Wills saludó con la mano sin volverse y Rebus centró su atención en Gary. Se le podía calificar de larguirucho, con hombros caídos como consciente de su estatura; rostro largo con maxilar cuadrado y pómulos marcados y pelo oscuro espeso. A Rebus casi se le escapó: «Tendrías que estar en un escenario con un grupo de música, no en este empleo sin futuro». Pero quizá Gary no pensaba lo mismo. Era guapo, lo que explicaba lo de la mujer «fuera de serie». De todas maneras, Rebus no podía juzgar los parámetros de Wills.
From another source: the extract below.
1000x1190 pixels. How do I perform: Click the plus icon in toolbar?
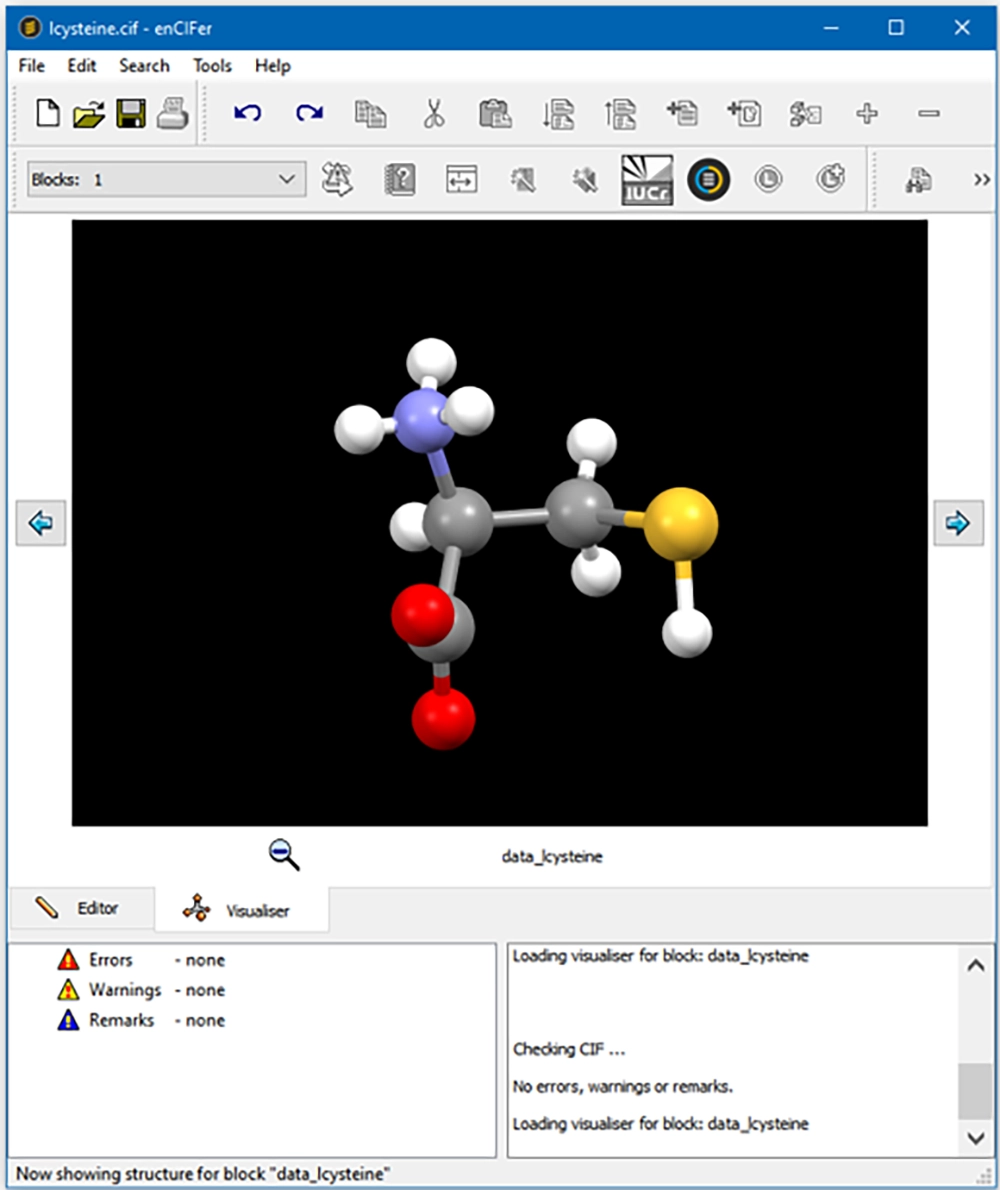(867, 114)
En veinte minutos de interrogatorio no obtuvo más que repeticiones: nombre, Gary Walsh; una casita en Shandon; trabajaba allí hacía nueve meses; antes había intentado ser taxista, pero no le gustaba el turno de noche; y no había oído ni visto nada raro aquella noche.
—¿Qué hace cuando llegan las once? —preguntó Rebus.
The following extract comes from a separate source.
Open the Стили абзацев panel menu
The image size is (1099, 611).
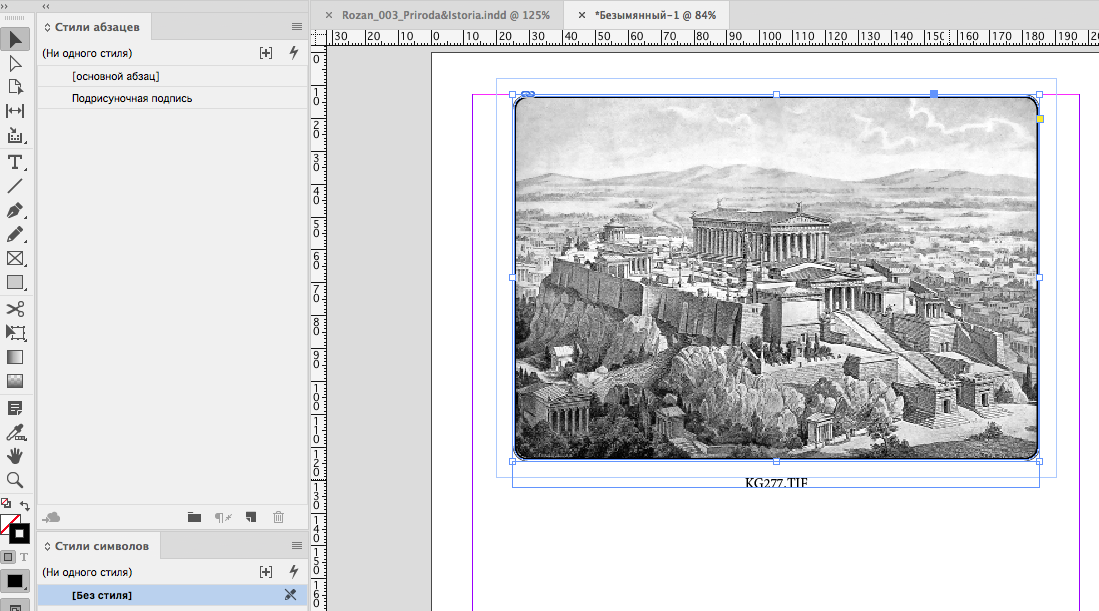(296, 26)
—Cerramos las persianas metálicas de la entrada y la salida.
—¿Y nadie puede salir ni entrar? —Walsh negó con la cabeza—. ¿Comprueban si queda alguien dentro? —El hombre asintió con la cabeza—. ¿Había algún coche en el nivel cero?
—No lo recuerdo.
—¿Siempre aparca junto a la cabina?
—Sí.
—Pero cuando se marcha, ¿sale por el nivel cero? —El vigilante asintió con la cabeza—. ¿Y no vio nada?
—Ni oí nada.
—¿No habría sangre en el suelo?
El vigilante se encogió de hombros.
—Veo que le gusta la música, señor Walsh.
—Me encanta.
—Para escucharla reclinado en la silla, con los pies en alto, auriculares y ojos cerrados... Vaya vigilante de seguridad.
Rebus miró de nuevo los monitores sin hacer caso del ceño fruncido de Walsh. Había dos cámaras en el nivel cero: una en las barreras de salida y la otra dirigida hacia el fondo. Con la cámara de un móvil se vería mejor.
—Siento no poder ayudarle más —dijo Walsh en tono antipático—. ¿Quién era el difunto?
—Un poeta ruso llamado Todorov.
Walsh permaneció un instante pensativo.
—Yo no leo poesía.
—Pues anímese —replicó Rebus—. Aunque hay una buena lista de espera.